[[ Data to examine open ]]
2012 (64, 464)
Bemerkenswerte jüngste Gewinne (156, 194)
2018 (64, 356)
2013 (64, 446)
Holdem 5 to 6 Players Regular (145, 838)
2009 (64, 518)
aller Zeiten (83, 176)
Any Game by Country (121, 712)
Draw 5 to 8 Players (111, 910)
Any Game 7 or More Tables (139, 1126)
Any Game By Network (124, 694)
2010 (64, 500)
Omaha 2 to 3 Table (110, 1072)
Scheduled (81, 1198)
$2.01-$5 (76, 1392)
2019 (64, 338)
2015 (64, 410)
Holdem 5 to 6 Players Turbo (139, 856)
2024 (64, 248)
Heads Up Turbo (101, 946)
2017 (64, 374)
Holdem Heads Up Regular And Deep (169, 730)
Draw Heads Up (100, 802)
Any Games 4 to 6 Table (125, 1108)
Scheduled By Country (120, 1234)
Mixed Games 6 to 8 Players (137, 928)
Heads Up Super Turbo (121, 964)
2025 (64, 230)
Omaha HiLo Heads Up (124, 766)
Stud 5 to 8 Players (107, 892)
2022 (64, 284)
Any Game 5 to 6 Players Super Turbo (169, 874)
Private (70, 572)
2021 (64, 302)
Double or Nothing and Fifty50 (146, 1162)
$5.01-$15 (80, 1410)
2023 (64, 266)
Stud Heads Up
[[ Data to examine closed ]]
- [Problem to work on]: An identical copy of the entries above is the expected result.

- [Reply]:
2012 (64, 464)
Bemerkenswerte jüngste Gewinne (156, 194)
2018 (64, 356)
2013 (64, 446)
Holdem 5 to 6 Players Regular (145, 838)
2009 (64, 518)
aller Zeiten (83, 176)
Any Game by Country (121, 712)
Draw 5 to 8 Players (111, 910)
Any Game 7 or More Tables (139, 1126)
Any Game By Network (124, 694)
2010 (64, 500)
Omaha 2 to 3 Table (110, 1072)
Scheduled (81, 1198)
$2.01-$5 (76, 1392)
2019 (64, 338)
2015 (64, 410)
Holdem 5 to 6 Players Turbo (139, 856)
2024 (64, 248)
Heads Up Turbo (101, 946)
2017 (64, 374)
Holdem Heads Up Regular And Deep (169, 730)
Draw Heads Up (100, 802)
Any Games 4 to 6 Table (125, 1108)
Scheduled By Country (120, 1234)
Mixed Games 6 to 8 Players (137, 928)
Heads Up Super Turbo (121, 964)
2025 (64, 230)
Omaha HiLo Heads Up (124, 766)
Stud 5 to 8 Players (107, 892)
2022 (64, 284)
Any Game 5 to 6 Players Super Turbo (169, 874)
Private (70, 572)
2021 (64, 302)
Double or Nothing and Fifty50 (146, 1162)
$5.01-$15 (80, 1410)
2023 (64, 266)
Stud Heads Up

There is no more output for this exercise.